このテストの目的は、内部ストレージ に書き込まれたファイルを取得し、その書き込みに使用された API に関係なく、それらを検査することです。アプリの実行前と実行後にデバイスストレージからファイルを取得 (ホストとデバイス間のデータ転送 (Host-Device Data Transfer)) するというシンプルなアプローチを使用して、アプリの実行時に作成されたファイルを特定し、それらに機密データが含まれているかどうかを確認します。

手順

1. デバイスを起動します。

2. アプリのプライベートデータディレクトリの最初のコピーを作成 (アプリデータディレクトリへのアクセス (Accessing App Data Directories)) し、オフライン解析の参照として所持します。たとえば adb を使用できます。

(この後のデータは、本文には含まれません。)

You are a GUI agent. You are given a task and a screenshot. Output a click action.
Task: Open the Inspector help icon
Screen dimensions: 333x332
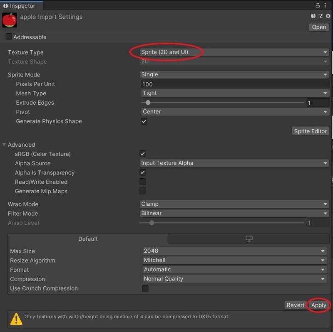pyautogui.click(x=313, y=16)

3. アプリを起動して使用し、さまざまなワークフローを実行しながら、可能な限り機密データを入力します。入力したデータをメモしておくと、後でツールを使用して検索する際に、それを特定するのに役立ちます。

4. アプリのプライベートデータディレクトリの二つ目のコピーをオフライン解析用に作成し、最初のコピーを使用して差分を作成し、テストセッション時に作成または変更されたすべてのファイルを特定します。

結果

出力には実行時にアプリのプライベートストレージに作成されたファイルのリストを含む可能性があります。

評価

base64 エンコーディング、16 進数表現、URL エンコーディング、エスケープシーケンス、ワイド文字、XOR などのよくあるデータ難読化手法などの方法を使用してエンコードされたデータの特定とデコードを試みます。tar や zip などの圧縮ファイルを特定して展開することも考慮してください。これらの方法は機密データをわかりにくくしますが、保護するものではありません。

抽出されたデータから鍵、パスワード、アプリに入力された任意の機密データなどのアイテムを探します。このような機密データを見つけることができた場合、そのテストケースは不合格です。